Speaking to a World Dairy Expo gathering on Tuesday, Vilsack acknowledged there have been “significant price spikes and very deep depressed prices” in recent years.” And the time interval between those spikes is shortening so that producers don’t have the time to rebound from difficult years, he added.

Against that backdrop, he expressed frustration at the inability of Congress to get a new Farm Bill passed.

Versions of the Farm Bill that got through the U.S. Senate and House Agriculture Committee would have provided margin protection to help insure against unfavorable swings in feed prices relative to milk prices. But a final vote on those proposals was held up by the House leadership.

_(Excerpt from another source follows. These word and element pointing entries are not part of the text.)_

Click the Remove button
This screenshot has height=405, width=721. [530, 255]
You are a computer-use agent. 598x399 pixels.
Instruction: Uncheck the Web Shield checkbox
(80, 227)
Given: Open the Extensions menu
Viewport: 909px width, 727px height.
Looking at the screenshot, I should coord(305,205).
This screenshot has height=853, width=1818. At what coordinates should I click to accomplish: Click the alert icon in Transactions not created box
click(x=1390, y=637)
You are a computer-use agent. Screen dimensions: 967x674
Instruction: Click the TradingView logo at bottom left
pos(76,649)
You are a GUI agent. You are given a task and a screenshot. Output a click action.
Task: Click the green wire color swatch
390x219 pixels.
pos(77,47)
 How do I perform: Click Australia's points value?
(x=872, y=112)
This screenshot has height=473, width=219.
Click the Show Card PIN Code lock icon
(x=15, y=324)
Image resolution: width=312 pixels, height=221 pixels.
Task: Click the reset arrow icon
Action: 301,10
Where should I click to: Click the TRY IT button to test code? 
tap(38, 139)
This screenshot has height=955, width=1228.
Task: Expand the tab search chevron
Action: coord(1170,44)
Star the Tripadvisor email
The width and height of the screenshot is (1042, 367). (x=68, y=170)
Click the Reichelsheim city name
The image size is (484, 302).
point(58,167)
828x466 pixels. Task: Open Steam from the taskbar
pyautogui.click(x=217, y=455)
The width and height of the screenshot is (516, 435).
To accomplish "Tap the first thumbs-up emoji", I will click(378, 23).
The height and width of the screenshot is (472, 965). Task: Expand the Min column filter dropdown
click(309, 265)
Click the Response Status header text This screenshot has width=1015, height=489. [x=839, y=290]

While controversial in some aspects, those proposals (also known as the Dairy Security Act) were “a recognition that dairy can’t continue to have the instability and volatility that we’ve seen over the course of the last 10 to 15 years,” Vilsack said.

Now, with the Farm Bill facing an uncertain future, there is speculation that milk prices could reach $38 per hundredweight ― actually, the range could be $38 and $50, Vilsack says ― if nothing gets done by Jan. 1. At that point, the dairy price support level will revert back to permanent law passed In the 1940s, which includes parity pricing.

While that may sound like good news for dairy farmers, such a spike in milk prices would have a ripple effect throughout the entire supply chain, Vilsack pointed out. That, in turn, could impact consumer choice and have people looking for alternatives to milk if milk becomes too high-priced.

While Congress gets most of the blame for not passing a Farm Bill, Vilsack said it’s also difficult to get things done when dairymen themselves are divided on the issues. 

“As I travel around the country, what I've noticed (is) dairymen and dairywomen have a hard time agreeing,” he said. “The problem is we have not had consensus and that’s made it difficult for us to get a program that would allow some stability and some protection.”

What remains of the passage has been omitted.